**What this task involves**
Please keep pictures out of the copy, and print exactly the lines from the one containing "This screenshot has" through the end of the records.

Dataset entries
--------------------------------

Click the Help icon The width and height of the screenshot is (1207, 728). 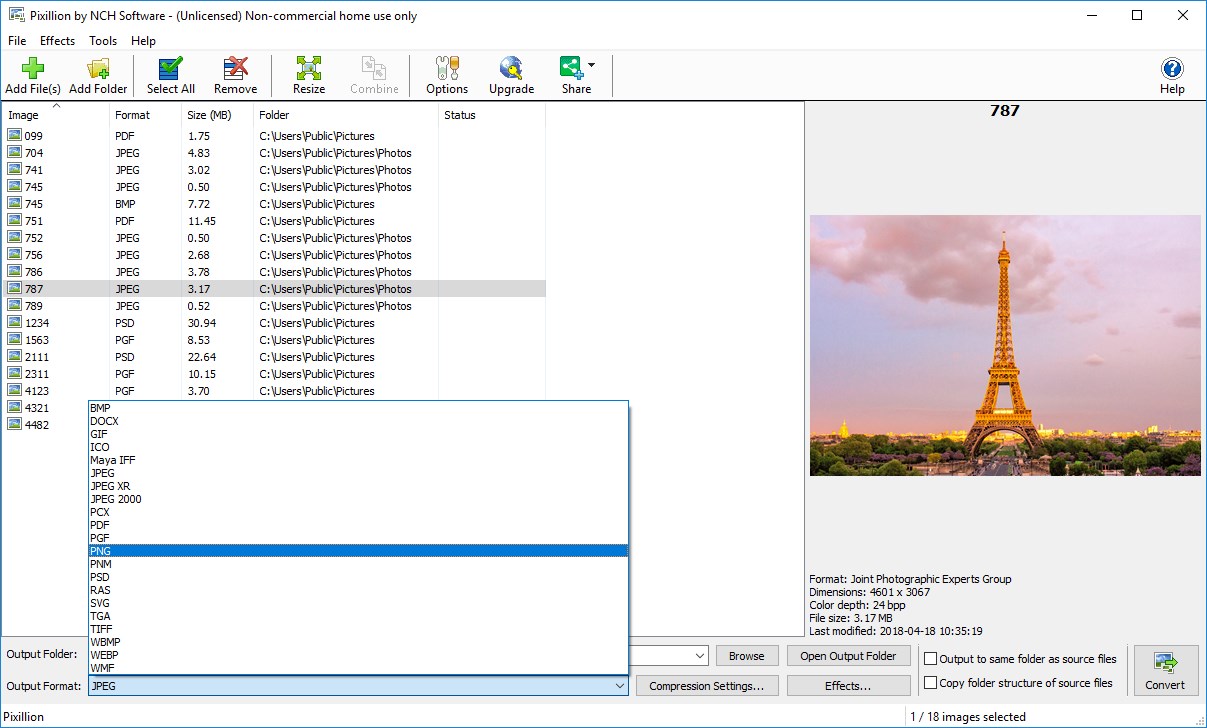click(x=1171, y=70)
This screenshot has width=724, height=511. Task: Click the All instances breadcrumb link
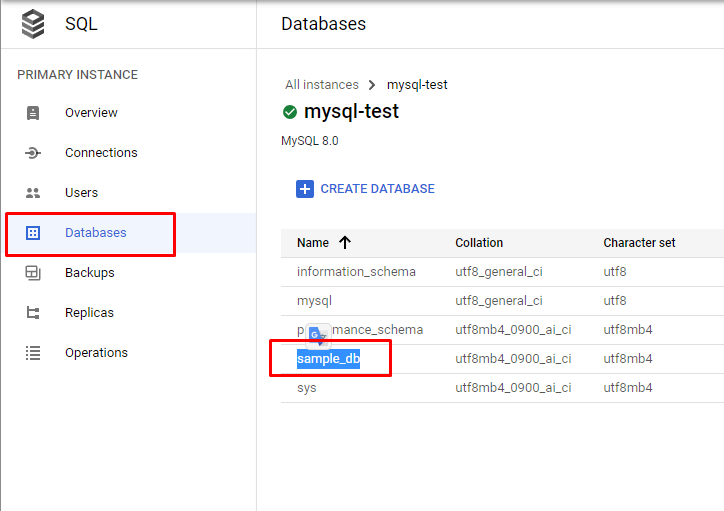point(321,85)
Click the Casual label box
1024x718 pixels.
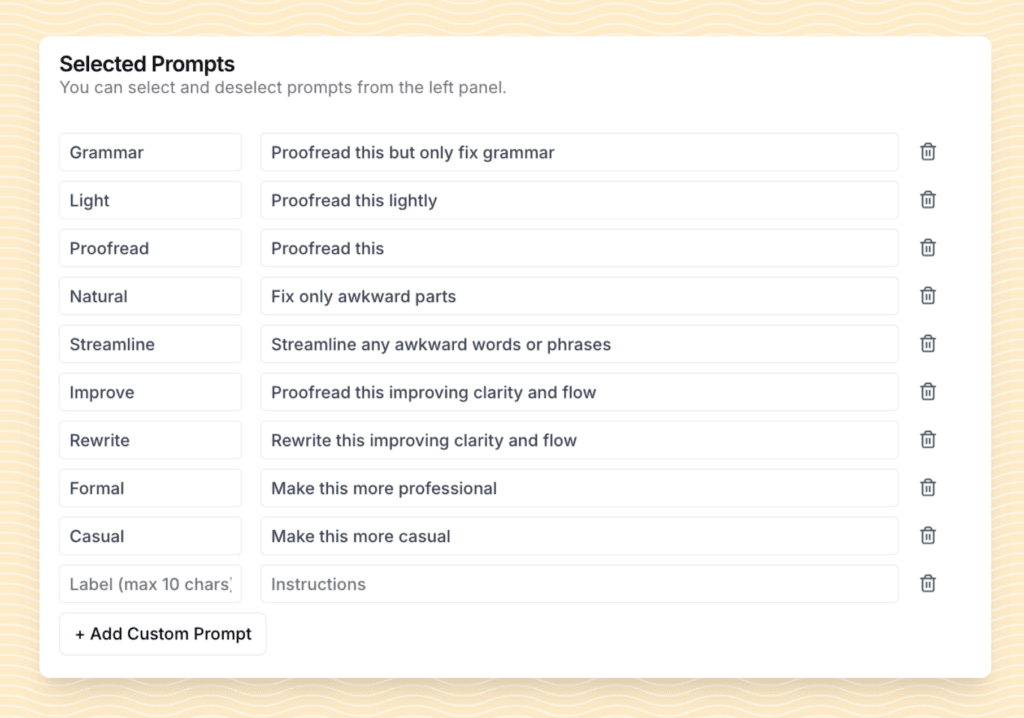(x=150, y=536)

--------------------------------

**Output for this exercise**
This screenshot has width=724, height=511. Task: Click the All instances breadcrumb link
point(321,85)
Click the Casual label box
1024x718 pixels.
(x=150, y=536)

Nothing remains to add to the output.